We can avoid this for marijuana. A new policy should regulate the type of advertisements that are allowed, and the product should be priced so that its cost discourages use but still undercuts the black-market dealers. By implementing the best aspects of alcohol and tobacco policy and eliminating the mistakes, we can develop a workable policy for marijuana.
We can also learn from the experiences of marijuana policy in The Netherlands, where regulated "coffee shops" are allowed to sell the drug to adults. This de facto legalization did not, in itself, affect rates of marijuana use among youth.
However, rates of use among young people did increase when the number of coffee shops was allowed to increase and the age of legal access was set at 16. Encouragingly, these rates declined when the number of coffee shops was reduced and the age of legal access was raised to 18. So, it would make sense for a marijuana policy in Washington state to set the age limit at 21 and minimize the number of outlets where marijuana can be purchased.

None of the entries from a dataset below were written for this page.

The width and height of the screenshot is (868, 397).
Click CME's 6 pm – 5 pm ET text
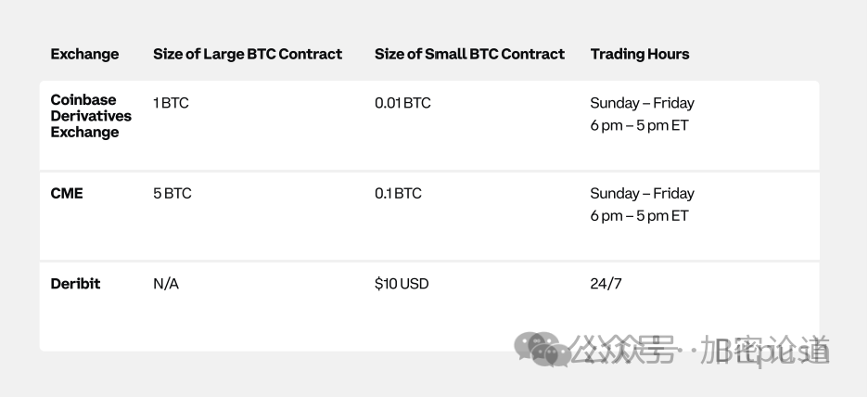point(639,215)
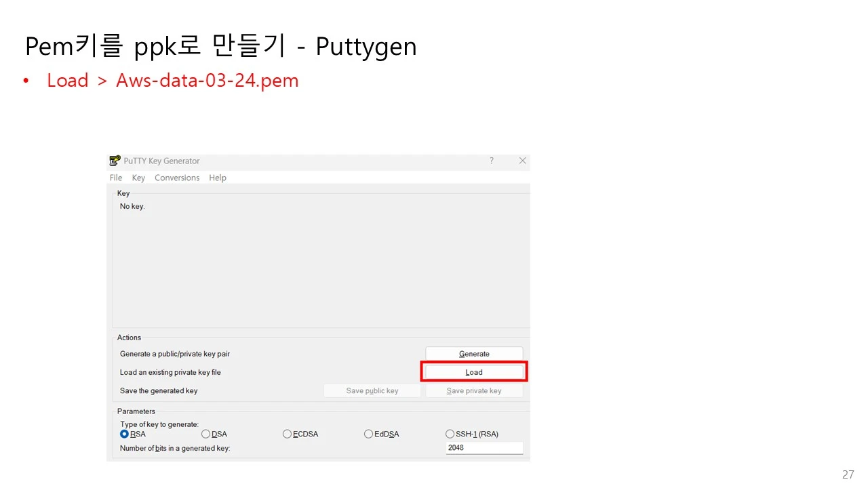Open the Conversions menu
Viewport: 868px width, 488px height.
(177, 178)
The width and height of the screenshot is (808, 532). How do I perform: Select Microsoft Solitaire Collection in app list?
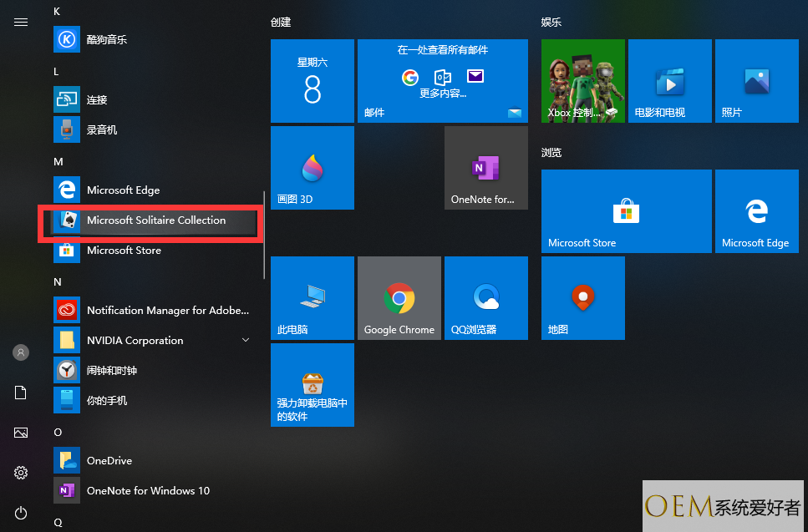(155, 220)
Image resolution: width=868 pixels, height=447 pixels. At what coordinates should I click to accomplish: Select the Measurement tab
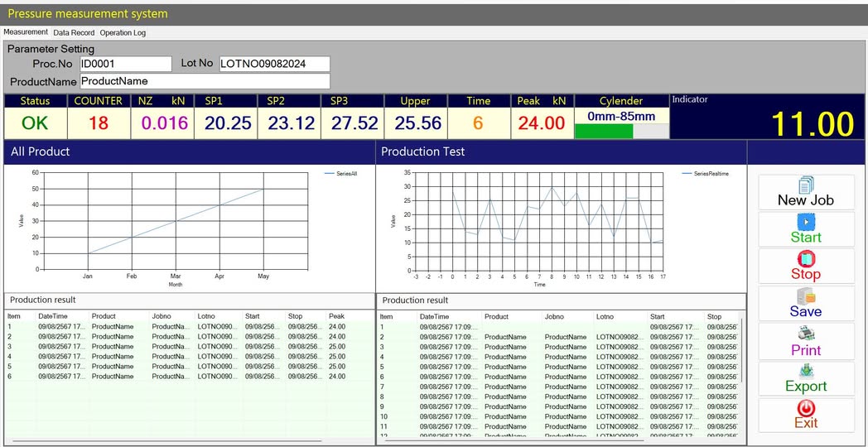(26, 32)
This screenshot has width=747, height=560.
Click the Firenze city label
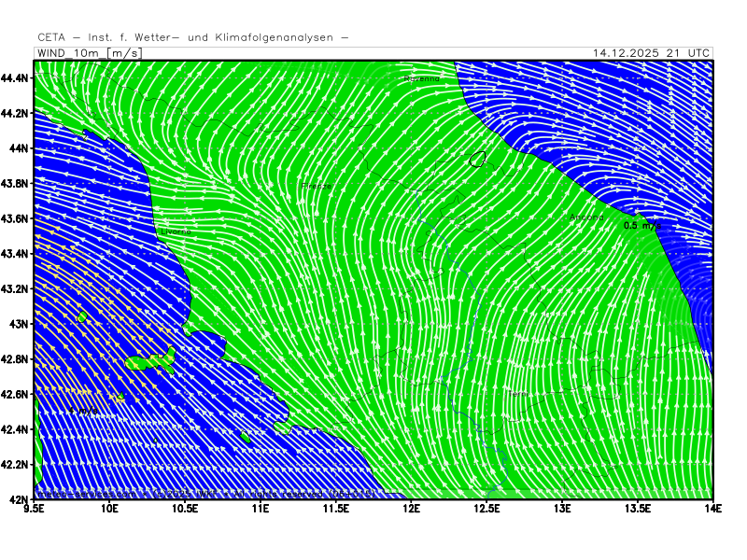[x=316, y=187]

A marijuana-legalization policy also should allow for the price of marijuana to be changed quickly to target the point that strikes the best balance between discouraging use and undercutting the black market. The newfound tax revenue from marijuana legalization should be earmarked for prevention, education and treatment programs, and be given to the most effective programs available.
Further, the new marijuana policy should be studied and evaluated from Day One and adjusted if it becomes clear that it is producing negative outcomes for youth.
Proponents of reforming the law should not imply either that marijuana is totally harmless or that legalization will have no impacts on youth. Public health and safety issues, and the need to protect children from behaviors that have heightened risks for them, are both legitimate issues which must be addressed.
Similarly, opponents of reform must acknowledge the consequences of current laws. Criminalizing marijuana use for adults has had questionable effectiveness in impacting use and abuse rates, and it has demonstrably significant costs. For simply possessing marijuana, people are jailed, get the stigma of a criminal record and lose employment opportunities. For society there are wasted criminal-justice resources, overcrowded jails and lost potential tax revenue.
If protecting youth is to be a central goal in shaping marijuana policy, both sides of the discussion should avoid polarizing rhetoric and recognize their common interest in ensuring that we treat marijuana use in the most safe and effective way possible.Roger Roffman is a professor emeritus of social work at the University of Washington and a private practitioner specializing in treating marijuana dependence.